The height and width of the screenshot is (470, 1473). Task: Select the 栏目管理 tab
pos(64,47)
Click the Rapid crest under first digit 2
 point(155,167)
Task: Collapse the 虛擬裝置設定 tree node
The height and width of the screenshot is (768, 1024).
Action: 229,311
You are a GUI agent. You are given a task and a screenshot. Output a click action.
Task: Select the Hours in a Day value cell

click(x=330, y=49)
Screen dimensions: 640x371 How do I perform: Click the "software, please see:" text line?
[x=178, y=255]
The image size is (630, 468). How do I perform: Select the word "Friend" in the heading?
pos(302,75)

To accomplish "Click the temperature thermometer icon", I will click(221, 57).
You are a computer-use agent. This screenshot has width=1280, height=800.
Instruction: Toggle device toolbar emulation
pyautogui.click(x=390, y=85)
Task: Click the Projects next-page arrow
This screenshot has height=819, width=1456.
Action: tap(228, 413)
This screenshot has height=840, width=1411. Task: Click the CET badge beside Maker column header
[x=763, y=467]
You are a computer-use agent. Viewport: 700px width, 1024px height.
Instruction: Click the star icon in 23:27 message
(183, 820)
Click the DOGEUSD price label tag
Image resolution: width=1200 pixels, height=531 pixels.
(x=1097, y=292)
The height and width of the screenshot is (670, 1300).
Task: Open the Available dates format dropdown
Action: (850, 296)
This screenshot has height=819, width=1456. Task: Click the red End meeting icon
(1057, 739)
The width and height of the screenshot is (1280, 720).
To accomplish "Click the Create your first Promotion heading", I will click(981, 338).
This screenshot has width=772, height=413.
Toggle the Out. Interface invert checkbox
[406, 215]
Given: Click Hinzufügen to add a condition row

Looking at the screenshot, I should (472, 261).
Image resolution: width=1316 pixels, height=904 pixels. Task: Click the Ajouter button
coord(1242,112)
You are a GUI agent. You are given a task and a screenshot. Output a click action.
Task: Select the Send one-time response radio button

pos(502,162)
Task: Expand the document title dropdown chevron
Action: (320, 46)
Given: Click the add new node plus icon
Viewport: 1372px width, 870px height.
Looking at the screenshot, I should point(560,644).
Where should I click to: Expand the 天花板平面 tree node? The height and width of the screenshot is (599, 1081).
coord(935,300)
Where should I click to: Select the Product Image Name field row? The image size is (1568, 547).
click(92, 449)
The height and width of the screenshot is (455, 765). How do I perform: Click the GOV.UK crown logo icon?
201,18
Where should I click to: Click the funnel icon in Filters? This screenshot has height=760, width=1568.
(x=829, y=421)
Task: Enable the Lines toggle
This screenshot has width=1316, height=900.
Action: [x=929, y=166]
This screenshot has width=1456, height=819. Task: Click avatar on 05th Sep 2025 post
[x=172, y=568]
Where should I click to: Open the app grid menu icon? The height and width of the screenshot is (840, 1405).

-- -- --

Set task:
Rewrite all of the items, renaming "icon" to "symbol" wherever it appears and leaving everything else unchanged.

Exercise result:
The height and width of the screenshot is (470, 1473). Task: Select the 栏目管理 tab
pos(64,47)
Click the Rapid crest under first digit 2
 point(155,167)
Task: Collapse the 虛擬裝置設定 tree node
The height and width of the screenshot is (768, 1024).
Action: 229,311
You are a GUI agent. You are given a task and a screenshot. Output a click action.
Task: Select the Hours in a Day value cell

click(x=330, y=49)
Screen dimensions: 640x371 How do I perform: Click the "software, please see:" text line?
[x=178, y=255]
The image size is (630, 468). How do I perform: Select the word "Friend" in the heading?
pos(302,75)

To accomplish "Click the temperature thermometer symbol", I will click(221, 57).
You are a computer-use agent. This screenshot has width=1280, height=800.
Instruction: Toggle device toolbar emulation
pyautogui.click(x=390, y=85)
Task: Click the Projects next-page arrow
This screenshot has height=819, width=1456.
Action: tap(228, 413)
This screenshot has height=840, width=1411. Task: Click the CET badge beside Maker column header
[x=763, y=467]
You are a computer-use agent. Viewport: 700px width, 1024px height.
Instruction: Click the star symbol in 23:27 message
(183, 820)
Click the DOGEUSD price label tag
Image resolution: width=1200 pixels, height=531 pixels.
(x=1097, y=292)
The height and width of the screenshot is (670, 1300).
Task: Open the Available dates format dropdown
Action: (850, 296)
This screenshot has height=819, width=1456. Task: Click the red End meeting symbol
(1057, 739)
The width and height of the screenshot is (1280, 720).
To accomplish "Click the Create your first Promotion heading", I will click(981, 338).
This screenshot has width=772, height=413.
Toggle the Out. Interface invert checkbox
[406, 215]
Given: Click Hinzufügen to add a condition row

Looking at the screenshot, I should (472, 261).
Image resolution: width=1316 pixels, height=904 pixels. Task: Click the Ajouter button
coord(1242,112)
You are a GUI agent. You are given a task and a screenshot. Output a click action.
Task: Select the Send one-time response radio button

pos(502,162)
Task: Expand the document title dropdown chevron
Action: (320, 46)
Given: Click the add new node plus symbol
Viewport: 1372px width, 870px height.
Looking at the screenshot, I should point(560,644).
Where should I click to: Expand the 天花板平面 tree node? The height and width of the screenshot is (599, 1081).
coord(935,300)
Where should I click to: Select the Product Image Name field row? The image size is (1568, 547).
click(92, 449)
The height and width of the screenshot is (455, 765). How do I perform: Click the GOV.UK crown logo symbol?
201,18
Where should I click to: Click the funnel symbol in Filters? This screenshot has height=760, width=1568.
(x=829, y=421)
Task: Enable the Lines toggle
This screenshot has width=1316, height=900.
Action: [x=929, y=166]
This screenshot has width=1456, height=819. Task: Click avatar on 05th Sep 2025 post
[x=172, y=568]
Where should I click to: Open the app grid menu symbol? The height and width of the screenshot is (840, 1405).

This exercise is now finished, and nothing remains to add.